Re: Regex: Overlapping Matches: Double Execution of Eval-ed Code
by BrowserUk (Patriarch) on Jan 15, 2012 at 20:32 UTC

    Simplistically, it is caused by the required backtracking. How many times it gets called is also dependant upon its relative position:

    #! perl -sw use strict; use re 'eval'; my $s = 'abcdef'; our $n; $n = 0; my @groups = $s =~ m[(?{ print ++$n, ' '; })(?=(..))]g; print + $/; $n = 0; @groups = $s =~ m[(?=((?{ print ++$n, ' '; })..))]g; print + $/; $n = 0; @groups = $s =~ m[(?=(.(?{ print ++$n, ' '; }).))]g; print + $/; $n = 0; @groups = $s =~ m[(?=(..(?{ print ++$n, ' '; })))]g; print + $/; $n = 0; @groups = $s =~ m[(?=(..))(?{ print ++$n, ' '; })]g; print + $/; __END__ C:\test>junk57 1 2 3 4 5 6 7 8 9 10 11 12 1 2 3 4 5 6 7 8 9 10 11 12 1 2 3 4 5 6 7 8 9 10 11 1 2 3 4 5 6 7 8 9 10 1 2 3 4 5 6 7 8 9 10

    With the rise and rise of 'Social' network sites: 'Computers are making people easier to use everyday'
    Examine what is said, not who speaks -- Silence betokens consent -- Love the truth but pardon error.
    "Science is about questioning the status quo. Questioning authority".
    In the absence of evidence, opinion is indistinguishable from prejudice.

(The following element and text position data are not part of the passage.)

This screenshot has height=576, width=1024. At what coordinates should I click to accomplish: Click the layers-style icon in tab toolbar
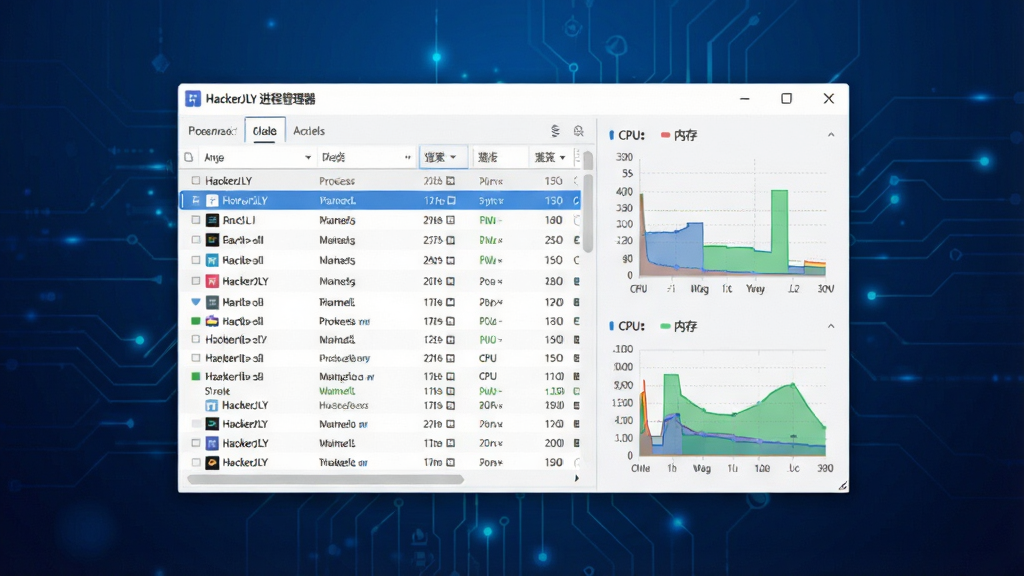click(555, 131)
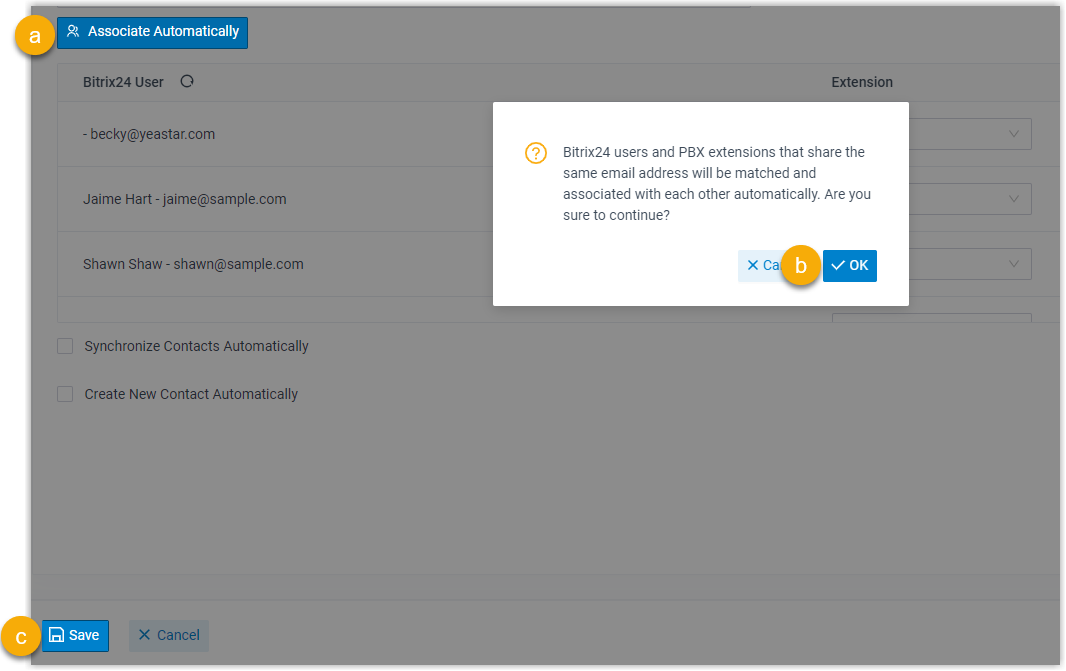Click the becky@yeastar.com user entry

[152, 134]
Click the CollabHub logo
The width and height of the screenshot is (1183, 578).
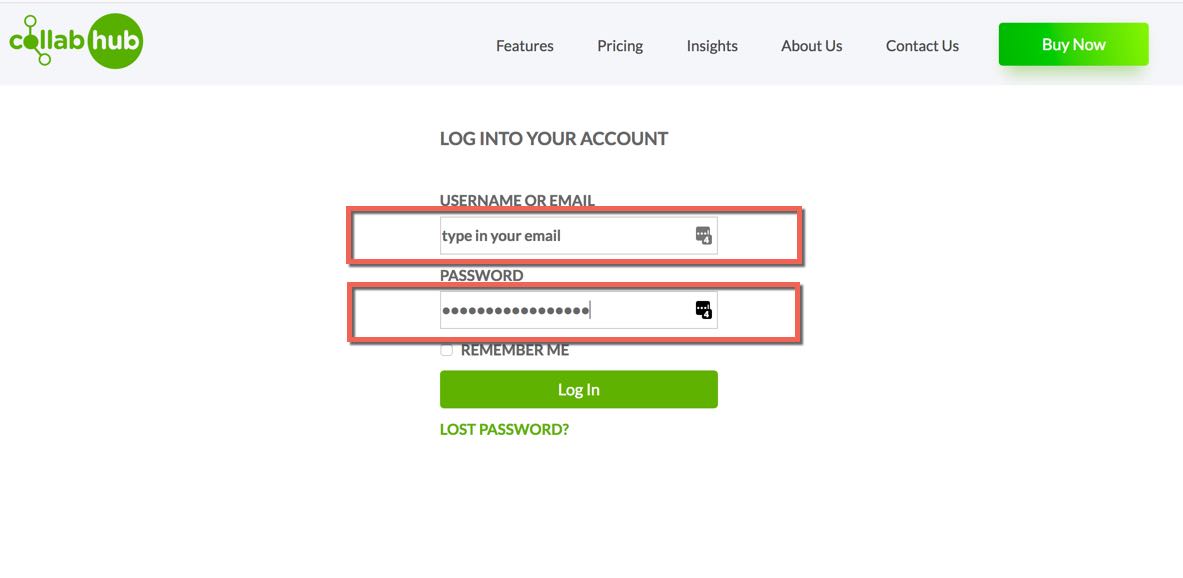tap(76, 41)
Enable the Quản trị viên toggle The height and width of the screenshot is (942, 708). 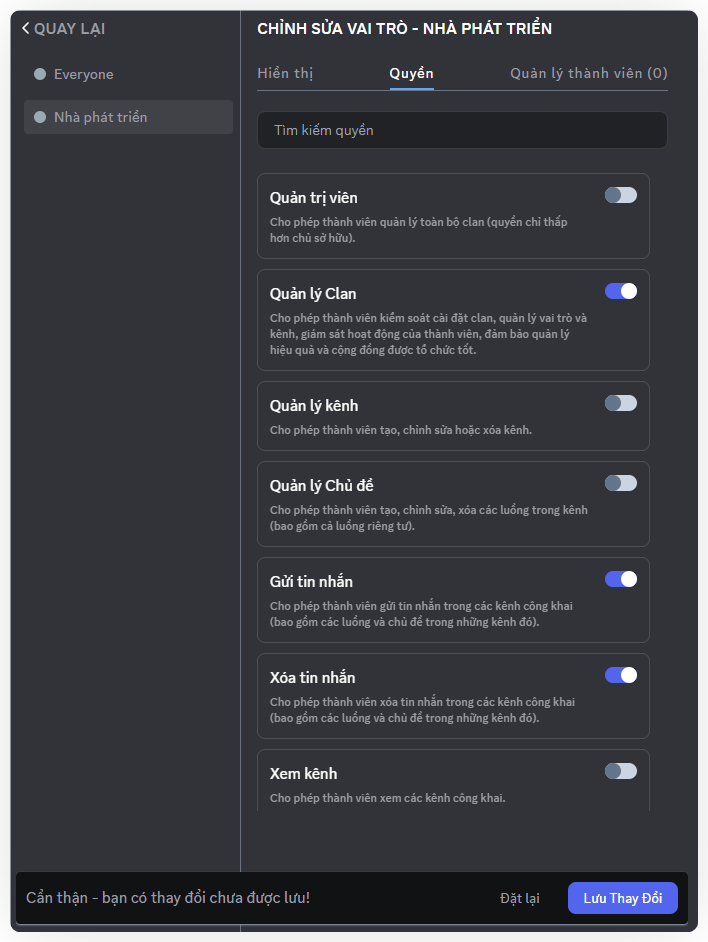pyautogui.click(x=620, y=195)
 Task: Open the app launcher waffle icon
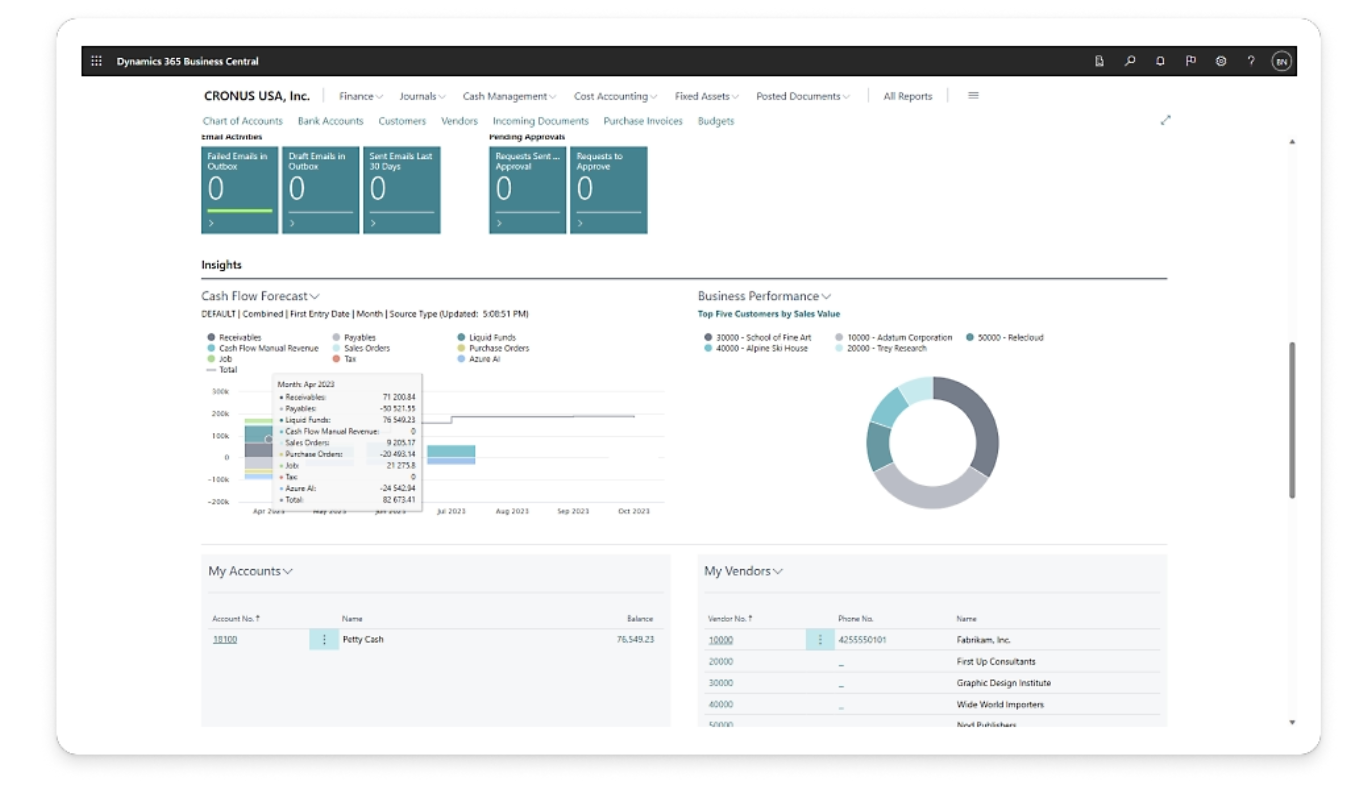[x=97, y=61]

    The start of some sanity?

Re: Regex: Overlapping Matches: Double Execution of Eval-ed Code
by JavaFan (Canon) on Jan 15, 2012 at 21:12 UTC
    I would write that as:
    "abcd" =~ /(..) (?{push @pairs, $1}) (*FAIL)/xs; say "@pairs"; __END__ ab bc cd
    Note the absence of zero-width matches; together with the (*FAIL), this causes the regexp engine to restart with the next character. The zero-width technique relies on the engine making an exception: a second successive zero-width match is rejected -- however, in order to determine the second match has zero length, it has to execute the block.